Cardiovascular risk factors were assessed by objective indicators and by a self-reported questionnaire including medical history and medication use. Overweight status was calculated as BMI ≥ 25 kg/m2. Hypertension was determined by SBP ≥ 140 mmHg, DBP ≥ 90 mmHg, and hypertension reported in a questionnaire or a combination of those. Dyslipidemia was assessed as TC ≥ 220 mg/dL, HDLC < 40 mg/dL, and dyslipidemia reported in the questionnaire or a combination of these7. We considered patients with hypertension and dyslipidemia who answered that they had already been successfully treated as without risk factors.

All variables except sex, death of family members, marital status, and current job status were used as time-varying variables.

Statistical analyses

All statistical analyses performed were stratified by sex considering the differences in biological susceptibility for the incidence of DM. Differences in means/proportions between the TH and the non-TH groups were tested by Student t tests (continuous variables) or the Chi-squared test (categorical variables).

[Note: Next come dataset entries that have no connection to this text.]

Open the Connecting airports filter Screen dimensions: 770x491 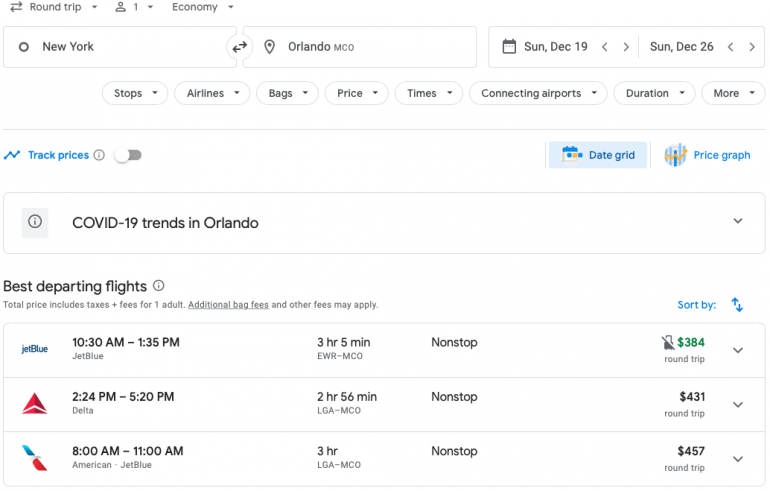pyautogui.click(x=538, y=93)
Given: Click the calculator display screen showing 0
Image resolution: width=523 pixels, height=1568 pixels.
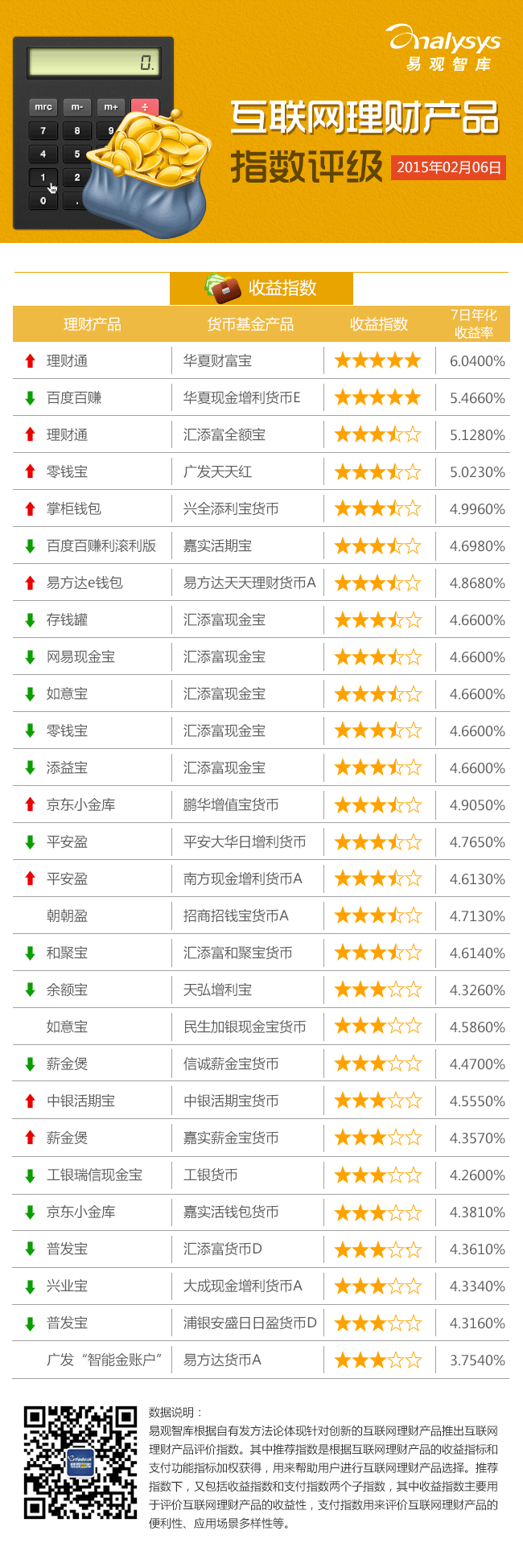Looking at the screenshot, I should pos(92,62).
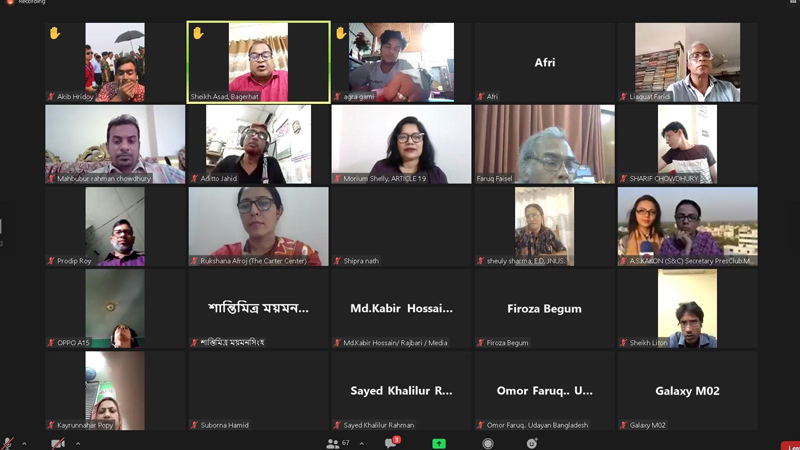This screenshot has height=450, width=800.
Task: Turn on the video camera
Action: 58,443
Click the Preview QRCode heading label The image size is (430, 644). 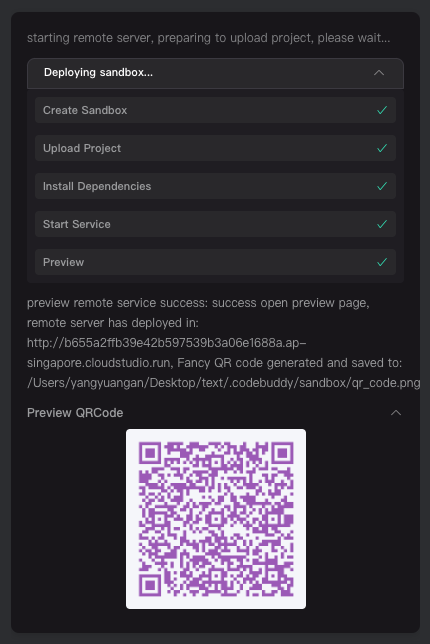coord(75,413)
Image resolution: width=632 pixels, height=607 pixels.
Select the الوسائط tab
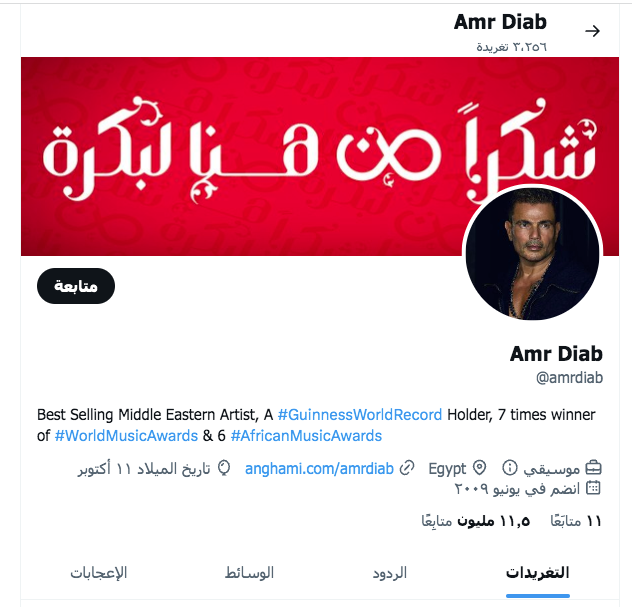[x=249, y=573]
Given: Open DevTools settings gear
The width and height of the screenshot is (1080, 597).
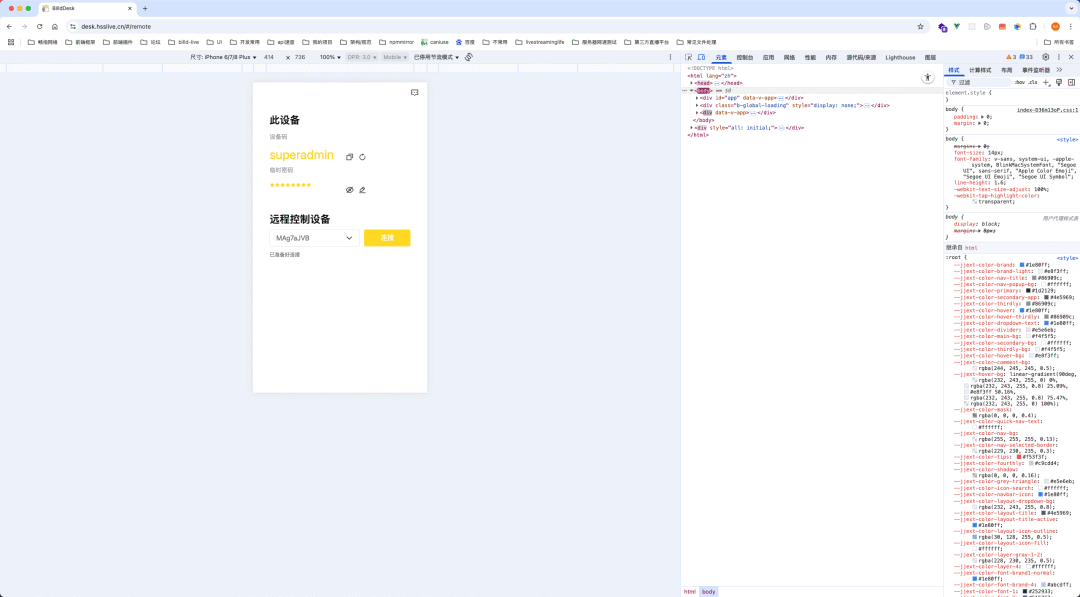Looking at the screenshot, I should point(1045,57).
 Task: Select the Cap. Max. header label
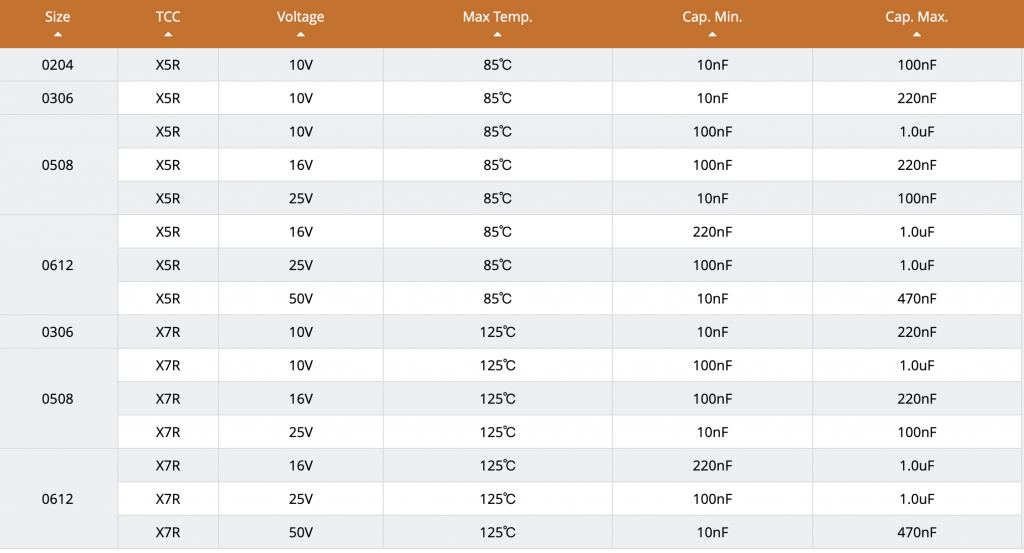coord(917,17)
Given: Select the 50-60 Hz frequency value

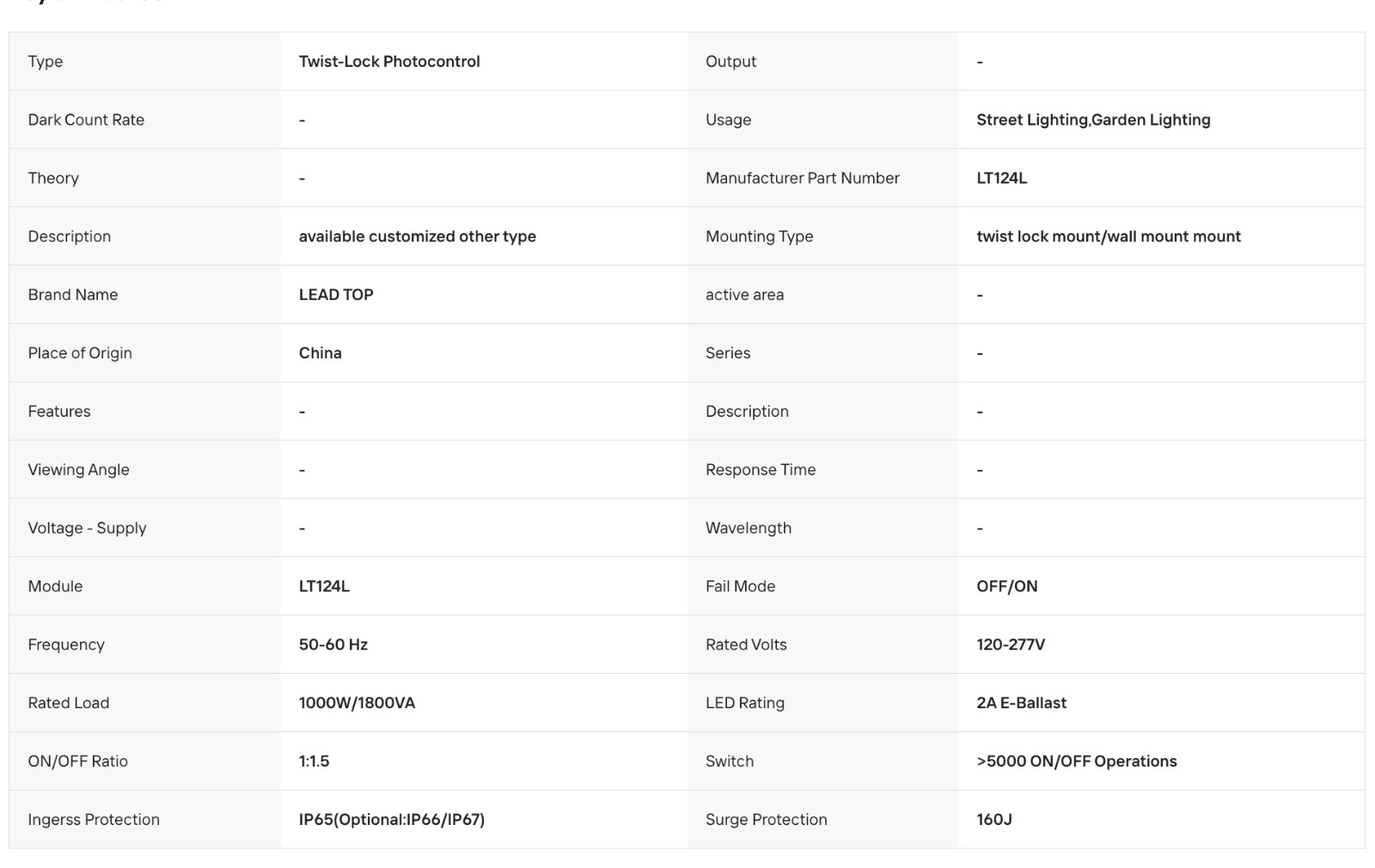Looking at the screenshot, I should point(333,645).
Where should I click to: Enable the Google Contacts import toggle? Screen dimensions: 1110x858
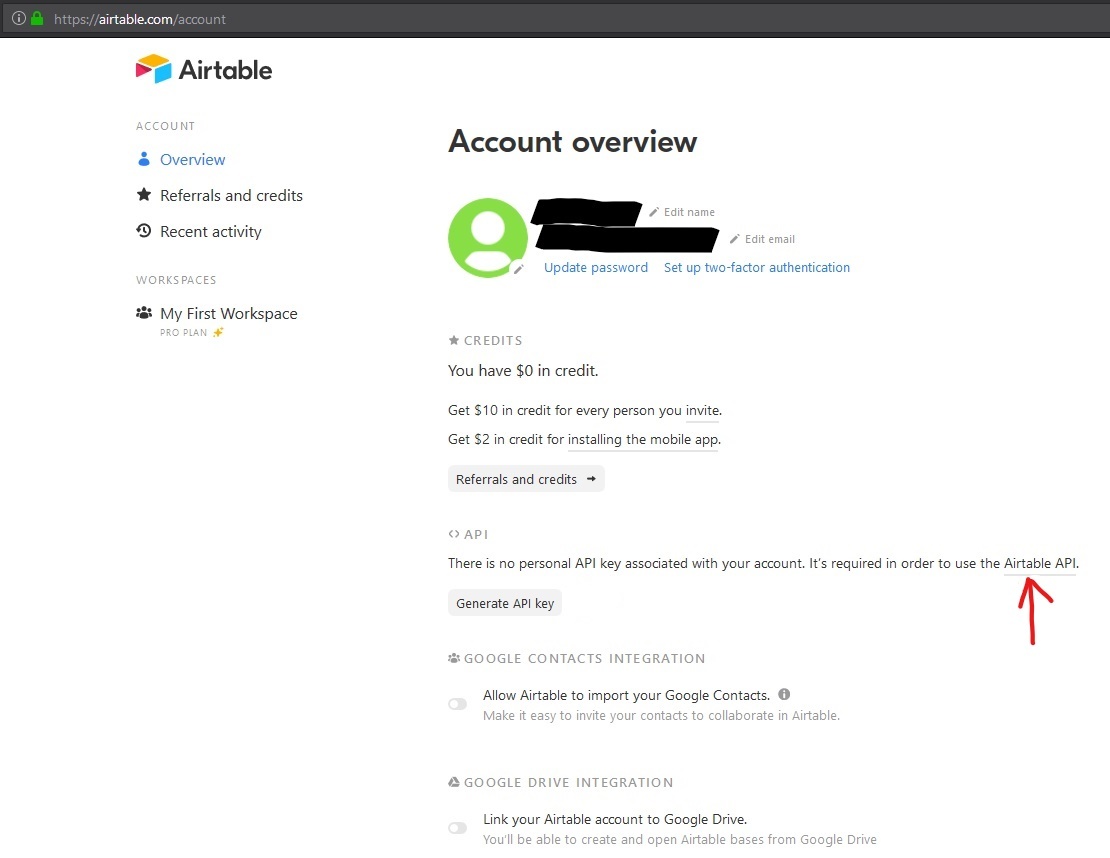457,703
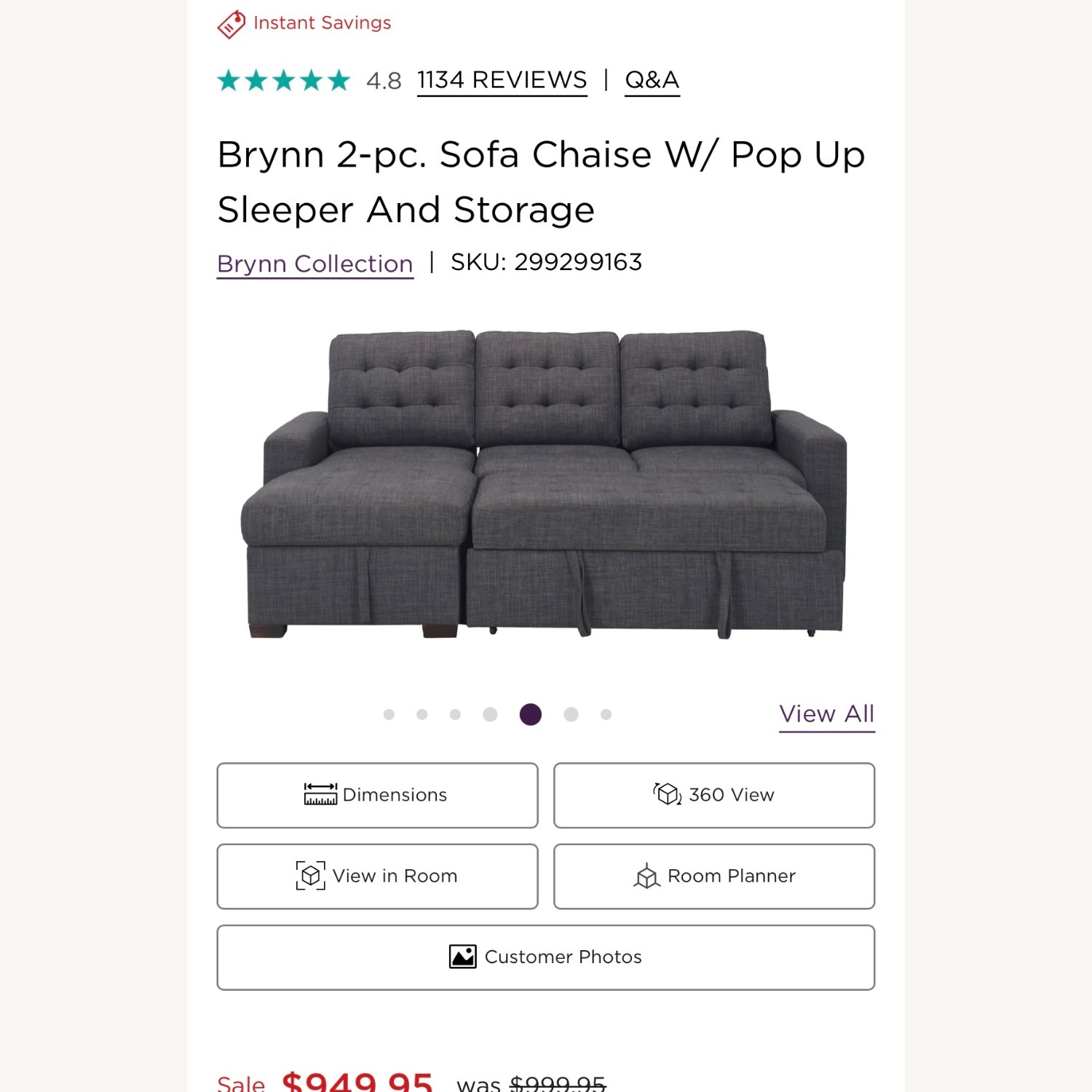Open the 1134 REVIEWS link
This screenshot has width=1092, height=1092.
(501, 80)
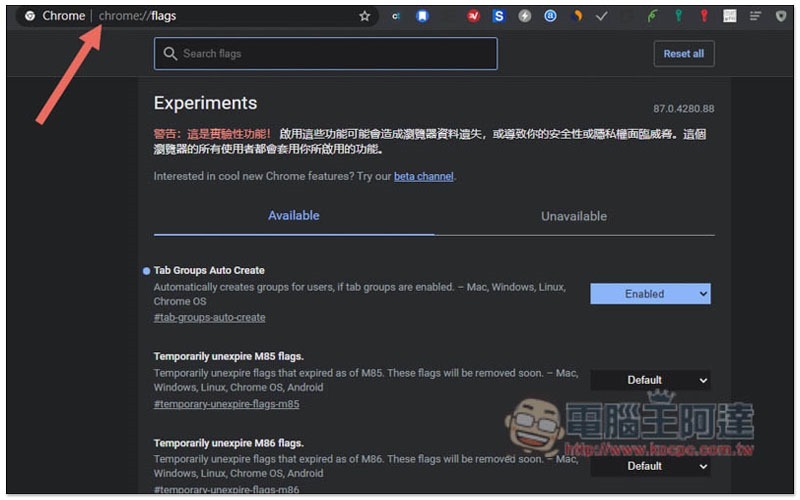
Task: Click the bookmark star icon in address bar
Action: tap(365, 16)
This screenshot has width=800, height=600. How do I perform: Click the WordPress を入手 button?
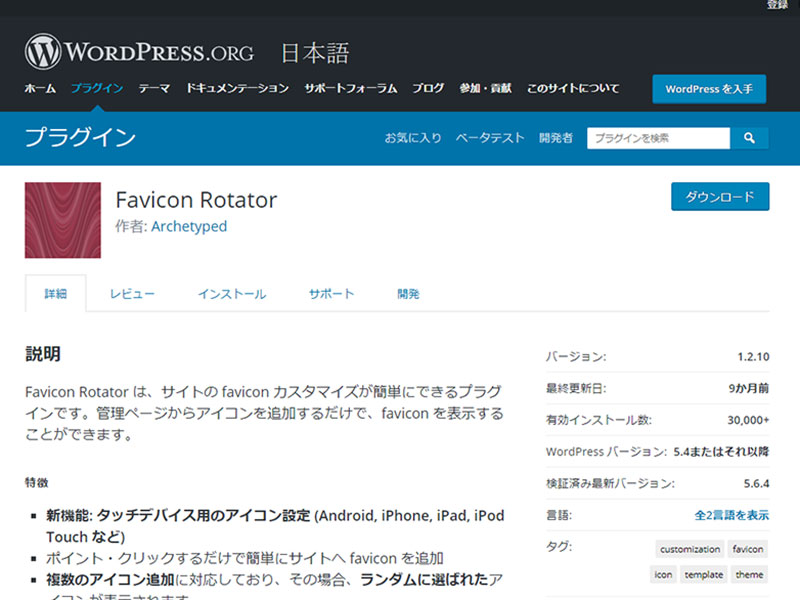point(709,88)
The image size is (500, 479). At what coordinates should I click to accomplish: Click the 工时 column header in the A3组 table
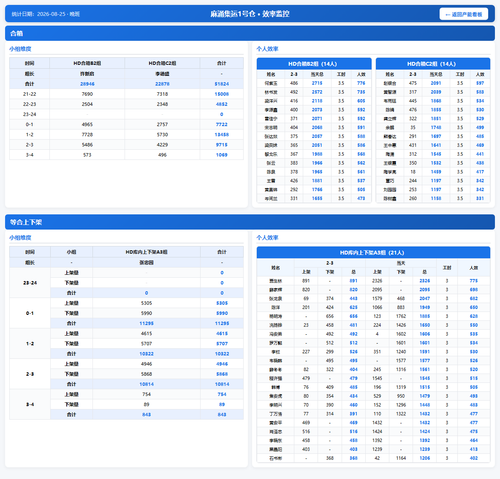(447, 268)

We calculated the odds ratios of new-onset DM using discrete-time logit models in accordance with previous studies36,37. We treated each discrete time unit from 2011 to 2015 for each individual as a separate observation. In order to show the incidence of DM after the 2012 survey, the odds ratio (OR) for the incidence of DM from 2013 to 2015 was calculated using 2012 as the reference year. Multivariable models were built introducing a range of confounding variables sequentially: Model 1, adjustment for living conditions and age; Model 2, adding disaster experiences, and marital, economic, and job status. Furthermore, same statistical analyses were performed stratified by sex and age classes: 64 years or younger and 65 years or older. To avoid the influence of potential preexisting DM at the baseline survey, we performed a similar analysis after excluding DM cases in the 2012 and 2013 survey. We also performed the same analysis in complete cases to check the robustness of the results (n = 4,031).

We used Statistical Package for Social Sciences (SPSS) software program, version 25.0 (IBM, Chicago, IL, USA) for all analyses. All p-values < 0.05 were considered statistically significant.

Ethical considerations

The research plan was approved by the Ethics Committee of Iwate Medical University (approval no. H23-69). All methods were carried out in accordance with STROBE Statement to report our observational study. Informed consent was obtained from all subjects.